Monday, July 15, 2013 |
First aired on George Stroumboulopoulos Tonight (11/7/13)
When Joy Kogawa set out to write about the persecution and internment of Japanese-Canadians during the Second World War, she had a lot to work with: when she was just a young girl she and her family were uprooted from their home and sent away to Slocan, British Columbia. They were among the roughly 22,000 Japanese-Canadians evacuated from the coast, separated from their families and relocated in internment camps following the Japanese attack on Pearl Harbour. Joy's 1981 novel Obasan recounts those dark days in our history, as seen through the eyes of a child.
And while the story of Obasan is very much her own, it belongs to all Canadians: It's now considered a Canadian classic and is taught in high schools across the country. When the Canadian government apologized for the injustices carried out, a passage from the novel was read in the House to describe the impact of internment.

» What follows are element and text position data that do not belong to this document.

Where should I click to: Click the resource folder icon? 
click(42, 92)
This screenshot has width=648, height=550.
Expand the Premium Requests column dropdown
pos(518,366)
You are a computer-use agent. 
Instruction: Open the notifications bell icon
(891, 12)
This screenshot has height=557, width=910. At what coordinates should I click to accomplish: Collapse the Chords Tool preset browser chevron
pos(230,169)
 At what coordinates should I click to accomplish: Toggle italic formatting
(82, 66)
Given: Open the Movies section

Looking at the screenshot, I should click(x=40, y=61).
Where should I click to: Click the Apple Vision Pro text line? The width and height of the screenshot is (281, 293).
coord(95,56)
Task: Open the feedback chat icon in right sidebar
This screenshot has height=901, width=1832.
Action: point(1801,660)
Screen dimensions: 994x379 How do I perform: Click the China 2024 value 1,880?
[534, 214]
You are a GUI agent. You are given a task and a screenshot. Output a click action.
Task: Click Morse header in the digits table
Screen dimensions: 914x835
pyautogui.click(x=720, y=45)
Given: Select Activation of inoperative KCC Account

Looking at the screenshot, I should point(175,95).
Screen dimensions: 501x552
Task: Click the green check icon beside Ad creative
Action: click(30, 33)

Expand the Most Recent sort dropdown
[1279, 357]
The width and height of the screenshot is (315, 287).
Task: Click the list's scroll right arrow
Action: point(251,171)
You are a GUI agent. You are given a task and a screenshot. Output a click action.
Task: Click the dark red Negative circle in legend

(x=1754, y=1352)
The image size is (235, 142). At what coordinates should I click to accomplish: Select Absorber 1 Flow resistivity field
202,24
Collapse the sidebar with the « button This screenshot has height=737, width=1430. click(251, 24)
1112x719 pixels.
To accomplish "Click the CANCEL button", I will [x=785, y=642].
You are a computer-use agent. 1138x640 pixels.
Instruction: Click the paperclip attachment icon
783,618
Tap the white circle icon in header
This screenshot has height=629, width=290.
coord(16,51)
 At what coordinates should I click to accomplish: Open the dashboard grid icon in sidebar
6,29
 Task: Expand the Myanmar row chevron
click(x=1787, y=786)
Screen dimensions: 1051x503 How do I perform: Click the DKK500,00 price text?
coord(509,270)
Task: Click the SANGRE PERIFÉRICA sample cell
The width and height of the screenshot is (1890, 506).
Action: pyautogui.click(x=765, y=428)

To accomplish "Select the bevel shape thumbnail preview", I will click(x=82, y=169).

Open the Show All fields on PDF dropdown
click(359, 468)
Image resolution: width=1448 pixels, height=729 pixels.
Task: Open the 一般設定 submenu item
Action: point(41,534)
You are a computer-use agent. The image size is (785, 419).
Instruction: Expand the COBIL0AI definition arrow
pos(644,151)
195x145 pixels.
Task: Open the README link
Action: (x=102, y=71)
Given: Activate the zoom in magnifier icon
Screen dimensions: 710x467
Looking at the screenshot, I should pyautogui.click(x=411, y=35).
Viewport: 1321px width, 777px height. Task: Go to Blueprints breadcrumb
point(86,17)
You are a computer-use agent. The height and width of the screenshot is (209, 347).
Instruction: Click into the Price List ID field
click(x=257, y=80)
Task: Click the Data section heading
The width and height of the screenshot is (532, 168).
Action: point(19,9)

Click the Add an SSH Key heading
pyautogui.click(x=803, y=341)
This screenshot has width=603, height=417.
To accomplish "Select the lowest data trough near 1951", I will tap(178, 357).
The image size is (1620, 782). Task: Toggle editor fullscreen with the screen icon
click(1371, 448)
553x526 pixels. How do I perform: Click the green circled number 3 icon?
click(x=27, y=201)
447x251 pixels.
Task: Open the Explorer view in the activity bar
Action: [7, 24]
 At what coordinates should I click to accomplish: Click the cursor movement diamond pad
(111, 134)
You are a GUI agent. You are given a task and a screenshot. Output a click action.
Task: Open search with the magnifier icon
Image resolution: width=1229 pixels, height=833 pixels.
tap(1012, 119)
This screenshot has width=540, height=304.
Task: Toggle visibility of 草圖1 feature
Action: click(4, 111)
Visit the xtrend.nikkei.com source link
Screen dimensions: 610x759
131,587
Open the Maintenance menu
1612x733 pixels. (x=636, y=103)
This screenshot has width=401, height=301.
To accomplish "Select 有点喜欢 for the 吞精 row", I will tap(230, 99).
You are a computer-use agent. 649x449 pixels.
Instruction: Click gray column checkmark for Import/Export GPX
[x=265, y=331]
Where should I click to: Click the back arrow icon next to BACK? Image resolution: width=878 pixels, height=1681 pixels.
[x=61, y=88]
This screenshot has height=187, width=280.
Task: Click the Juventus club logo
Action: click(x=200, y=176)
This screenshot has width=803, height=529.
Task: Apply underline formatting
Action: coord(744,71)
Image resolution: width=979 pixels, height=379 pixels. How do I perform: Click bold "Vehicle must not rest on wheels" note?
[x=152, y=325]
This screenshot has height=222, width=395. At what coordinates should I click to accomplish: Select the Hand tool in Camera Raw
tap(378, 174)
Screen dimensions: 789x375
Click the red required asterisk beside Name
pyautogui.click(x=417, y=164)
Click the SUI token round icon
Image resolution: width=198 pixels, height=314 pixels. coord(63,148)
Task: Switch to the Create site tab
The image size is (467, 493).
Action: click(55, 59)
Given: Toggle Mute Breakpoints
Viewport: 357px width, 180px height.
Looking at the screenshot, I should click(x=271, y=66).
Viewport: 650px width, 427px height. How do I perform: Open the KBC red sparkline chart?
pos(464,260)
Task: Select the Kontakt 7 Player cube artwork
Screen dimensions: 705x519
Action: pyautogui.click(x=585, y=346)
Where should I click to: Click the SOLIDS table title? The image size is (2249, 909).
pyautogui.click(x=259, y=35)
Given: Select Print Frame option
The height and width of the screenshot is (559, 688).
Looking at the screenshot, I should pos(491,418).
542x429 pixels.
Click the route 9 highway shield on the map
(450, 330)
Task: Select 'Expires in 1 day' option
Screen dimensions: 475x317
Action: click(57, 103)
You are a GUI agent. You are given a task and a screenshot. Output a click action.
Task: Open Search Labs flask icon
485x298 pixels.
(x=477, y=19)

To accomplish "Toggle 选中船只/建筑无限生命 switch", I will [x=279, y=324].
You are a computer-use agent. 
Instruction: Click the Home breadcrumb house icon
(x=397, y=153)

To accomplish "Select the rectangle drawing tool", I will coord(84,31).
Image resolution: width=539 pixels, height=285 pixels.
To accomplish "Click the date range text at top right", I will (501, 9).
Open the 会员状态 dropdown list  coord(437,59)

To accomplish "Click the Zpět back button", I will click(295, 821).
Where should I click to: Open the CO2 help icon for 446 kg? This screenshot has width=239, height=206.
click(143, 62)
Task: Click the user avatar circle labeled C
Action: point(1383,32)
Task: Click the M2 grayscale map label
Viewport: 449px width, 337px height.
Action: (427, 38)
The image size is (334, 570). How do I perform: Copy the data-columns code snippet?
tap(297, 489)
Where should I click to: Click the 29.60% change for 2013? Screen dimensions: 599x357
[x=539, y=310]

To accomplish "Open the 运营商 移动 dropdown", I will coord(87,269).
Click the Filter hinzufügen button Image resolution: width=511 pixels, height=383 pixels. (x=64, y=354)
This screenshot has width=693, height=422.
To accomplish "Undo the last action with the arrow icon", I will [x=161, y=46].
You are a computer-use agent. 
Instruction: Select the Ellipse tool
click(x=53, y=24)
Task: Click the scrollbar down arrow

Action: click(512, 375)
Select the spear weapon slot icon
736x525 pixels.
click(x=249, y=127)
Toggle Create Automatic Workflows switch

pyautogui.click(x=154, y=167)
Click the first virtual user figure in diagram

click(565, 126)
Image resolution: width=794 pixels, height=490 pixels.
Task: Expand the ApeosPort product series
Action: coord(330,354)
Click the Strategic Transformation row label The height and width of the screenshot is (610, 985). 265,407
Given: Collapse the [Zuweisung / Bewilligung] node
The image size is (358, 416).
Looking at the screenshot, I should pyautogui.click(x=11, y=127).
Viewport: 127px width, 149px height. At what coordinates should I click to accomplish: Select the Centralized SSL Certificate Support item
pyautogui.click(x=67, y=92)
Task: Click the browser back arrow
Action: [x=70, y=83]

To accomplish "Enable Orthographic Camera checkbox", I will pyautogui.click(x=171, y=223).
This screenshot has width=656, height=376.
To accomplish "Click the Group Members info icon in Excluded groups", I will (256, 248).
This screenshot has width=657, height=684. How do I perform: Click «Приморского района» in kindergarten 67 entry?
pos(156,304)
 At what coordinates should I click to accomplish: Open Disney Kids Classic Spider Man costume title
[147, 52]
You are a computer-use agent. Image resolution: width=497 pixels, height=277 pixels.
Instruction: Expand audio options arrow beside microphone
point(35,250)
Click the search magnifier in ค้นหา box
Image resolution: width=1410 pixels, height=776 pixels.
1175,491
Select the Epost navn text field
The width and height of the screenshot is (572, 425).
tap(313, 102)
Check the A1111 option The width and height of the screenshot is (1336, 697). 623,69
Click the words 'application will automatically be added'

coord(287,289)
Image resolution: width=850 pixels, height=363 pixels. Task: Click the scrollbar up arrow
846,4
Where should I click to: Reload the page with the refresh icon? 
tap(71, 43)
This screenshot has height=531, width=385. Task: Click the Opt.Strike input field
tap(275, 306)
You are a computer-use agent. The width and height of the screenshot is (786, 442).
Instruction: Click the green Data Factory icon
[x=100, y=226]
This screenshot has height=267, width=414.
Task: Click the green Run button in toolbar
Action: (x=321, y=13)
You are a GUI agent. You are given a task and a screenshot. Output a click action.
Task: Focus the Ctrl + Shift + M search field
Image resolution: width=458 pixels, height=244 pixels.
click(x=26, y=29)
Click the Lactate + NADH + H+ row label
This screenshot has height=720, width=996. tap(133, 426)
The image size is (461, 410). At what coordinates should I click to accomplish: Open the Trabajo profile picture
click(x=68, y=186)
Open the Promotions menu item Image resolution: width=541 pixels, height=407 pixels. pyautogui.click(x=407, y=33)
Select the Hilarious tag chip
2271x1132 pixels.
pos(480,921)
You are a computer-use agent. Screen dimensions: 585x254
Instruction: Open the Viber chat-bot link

And while Joy Kogawa wanted the book to speak to Canadians, she never imagined this kind of reception. "I think it's miraculous," she said to George Stroumboulopoulos. "I think that my life is just filled with all of these unbelievably miraculous things that keep happening."
Since writing Obasan, Kogawa has published two more novels and several volumes of poetry. But it's only recently she's turned to non-fiction, and she's currently working on a memoir titled Gently, to Nagasaki. Writing a memoir is something Kogawa toyed with her entire career. "It started and stopped and started and stopped and started and stopped," she said, and it's been around in some shape or form since before Obasan.
Despite the familiar material, Kogawa took away a very important lesson from finally writing her memoirs. "It took this book to make me realize this and to go along from enemy to enemy...and try to see where the friendship is there within that and realizing that without truth there is no friend," she said.
She's also come to believe that it's important not to continue seeing yourself as a victim. "If you stay stuck in the identity of the victim and if you therefore stay focused on how hurt you are, then you can do incredibly bad things to other people because you are not aware of their suffering, you are only aware of yours," she said. "When you are a victim, that's what you are, you are aware of your own suffering."
Kogawa went on to say that the government's apology to Japanese-Canadians was an important gesture, because it represents "when there's an acknowledgement, when you are seen, when you know you are seen."